In May 2006, Siggard graded a hillside on his property (the property). Siggard created dirt roads in steep terrain. In May 2006, the Hudacks sued Siggard due to Siggard's grading of the property. The Hudacks' original complaint included causes of action for breach of contract/specific performance, trespass, encroachment, nuisance per se, private nuisance, negligence, and violation of the California Environmental Quality Act (CEQA).

The Hudacks alleged Siggard's grading was conducted without the necessary permits and approvals. The Hudacks alleged Siggard did not properly compact the soil; graded directly into Bear Creek, which materially changed the creek bed; moved boulders into Bear Creek; blocked a stream and drainage near Bear Creek; pushed dirt onto the Hudacks' property; changed the drainage around the Hudacks' property; and cut down an oak tree on the Hudacks' property. The Hudacks sought to have Siggard restore the property to its original pregraded condition.

The Hudacks had been informed, prior to filing their complaint, that Siggard had a valid agricultural exemption to the typical grading permit requirements. The Hudacks' claims about Siggard's unlawful grading were "legally untenable." In December 2009, after the property was foreclosed upon, the Hudacks purchased the property. The Hudacks sued Siggard for the purpose of artificially depressing the value of the property so that they could purchase it at a discounted amount. The CEQA cause of action would have permitted the Hudacks to recoup their attorney's fees.

In 2010, after the Hudacks purchased the property, they used heavy equipment to place a 50- to 60-feet-long culvert at the bottom of a lateral stream they had accused Siggard of harming, and constructed a dirt road over the culvert so the Hudacks could easily drive their ATVs and other vehicles over it. The Hudacks' project was conducted without any permits or permit exceptions, without input from engineers, and without a licensed contractor. Thus, the Hudacks sued Siggard for his grading without permits, but then conducted their own project without permits. The Hudacks sued Siggard to have him restore the property to its original condition, but then performed their own excavation project on the property. After the Hudacks performed their own excavation of the property, their claims against Siggard "were untenable."

(SET TASK):
Please translate this sentence from the grading dispute summary above into Spanish: "The Hudacks alleged Siggard's grading was conducted without the necessary permits and approvals."

A run of records
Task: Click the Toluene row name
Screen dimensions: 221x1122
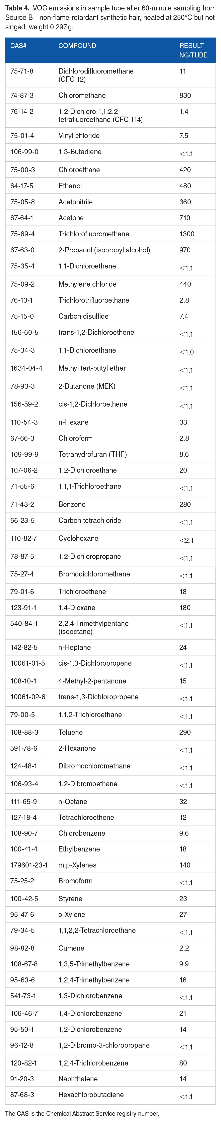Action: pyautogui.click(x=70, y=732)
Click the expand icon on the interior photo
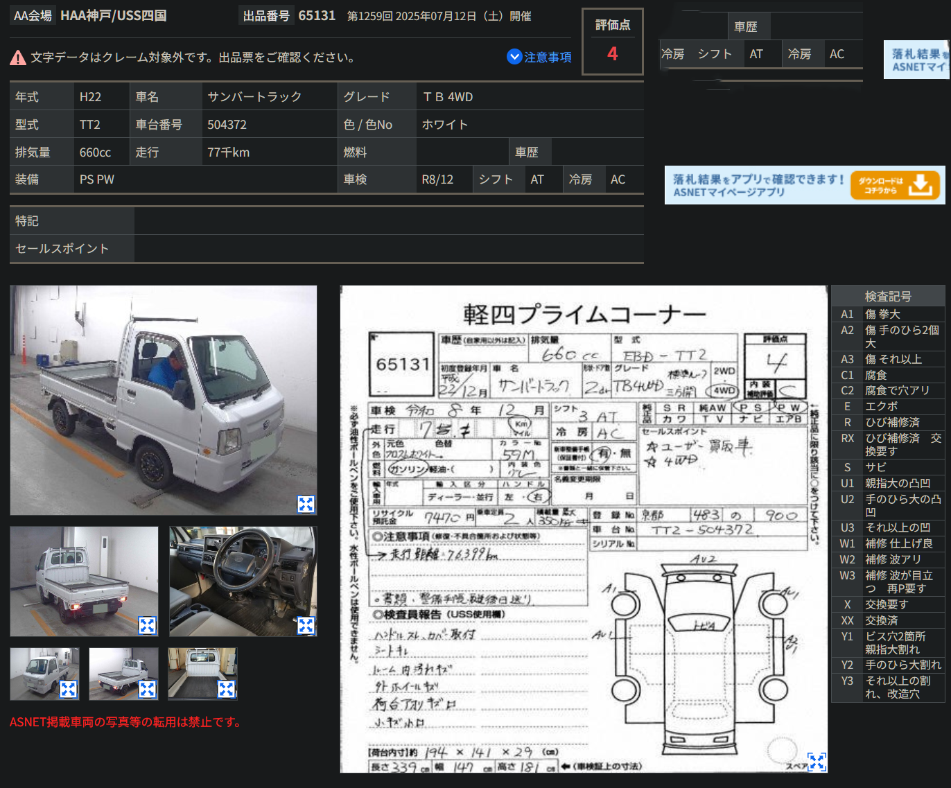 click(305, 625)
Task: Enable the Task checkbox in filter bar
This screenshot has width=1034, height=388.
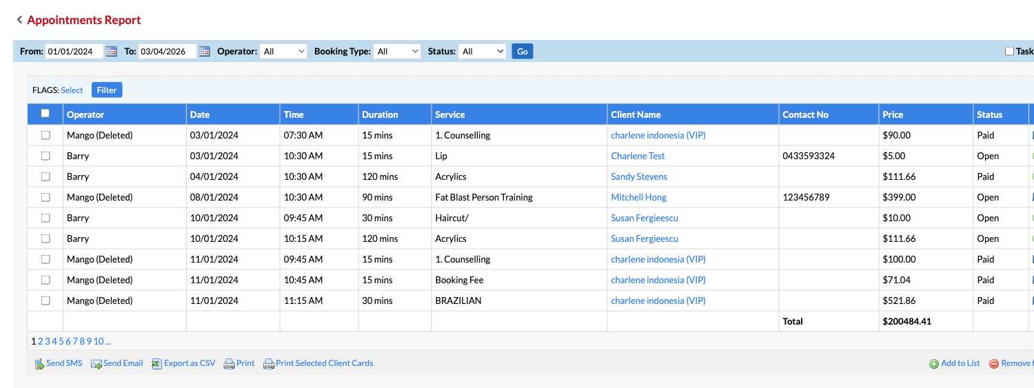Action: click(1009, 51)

* * *

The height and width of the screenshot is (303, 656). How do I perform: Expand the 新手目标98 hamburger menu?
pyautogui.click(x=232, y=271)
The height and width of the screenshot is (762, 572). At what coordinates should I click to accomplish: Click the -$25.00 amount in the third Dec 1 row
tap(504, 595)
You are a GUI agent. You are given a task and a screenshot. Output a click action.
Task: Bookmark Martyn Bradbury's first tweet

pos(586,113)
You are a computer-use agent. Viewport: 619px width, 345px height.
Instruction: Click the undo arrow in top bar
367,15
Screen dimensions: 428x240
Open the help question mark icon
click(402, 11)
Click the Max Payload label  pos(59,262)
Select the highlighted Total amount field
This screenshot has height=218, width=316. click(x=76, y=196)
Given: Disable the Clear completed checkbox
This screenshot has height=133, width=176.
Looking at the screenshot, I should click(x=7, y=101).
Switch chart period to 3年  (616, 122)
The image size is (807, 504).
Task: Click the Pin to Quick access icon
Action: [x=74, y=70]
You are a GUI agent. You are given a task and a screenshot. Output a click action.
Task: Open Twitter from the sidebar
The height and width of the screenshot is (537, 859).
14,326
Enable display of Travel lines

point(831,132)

* * *

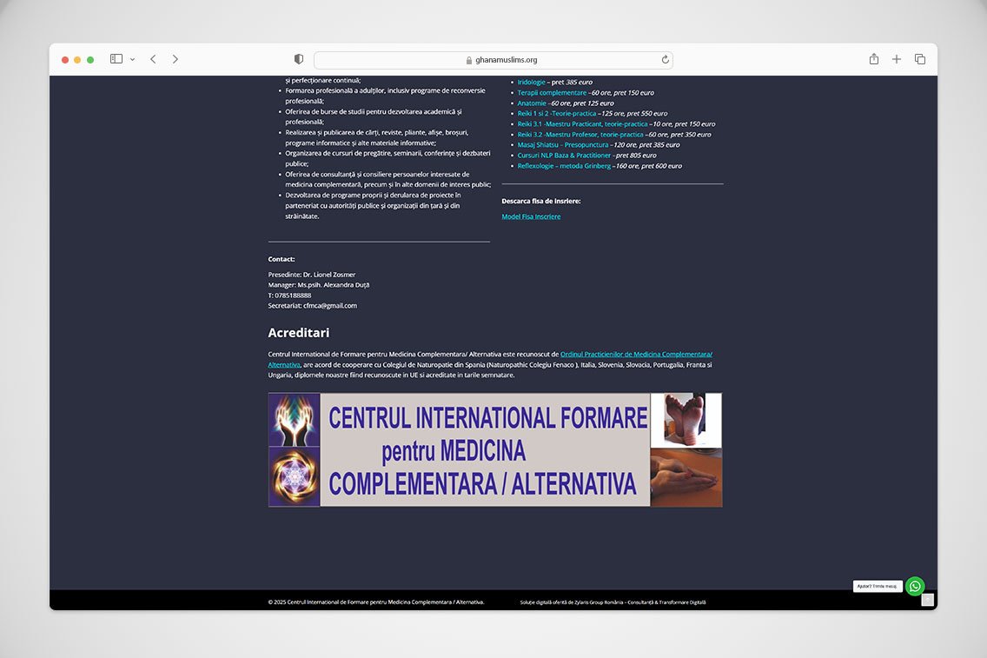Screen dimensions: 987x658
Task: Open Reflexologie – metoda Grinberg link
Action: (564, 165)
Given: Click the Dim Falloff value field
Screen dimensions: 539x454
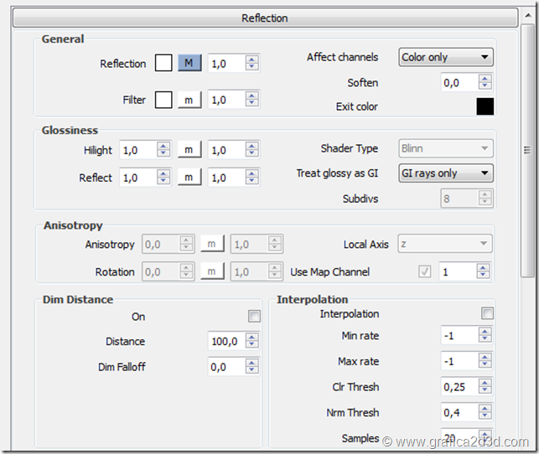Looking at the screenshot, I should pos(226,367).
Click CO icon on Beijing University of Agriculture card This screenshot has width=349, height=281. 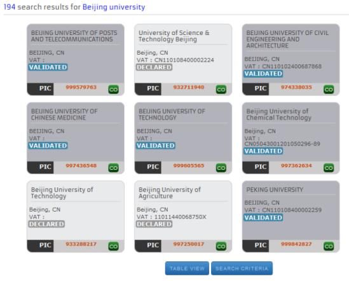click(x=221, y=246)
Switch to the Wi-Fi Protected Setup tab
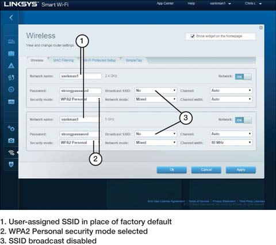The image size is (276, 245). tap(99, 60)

(RESULT OF THIS EXERCISE):
Los Hudack alegaron que la nivelación del terreno realizada por Siggard se llevó a cabo sin los permisos y las aprobaciones necesarios.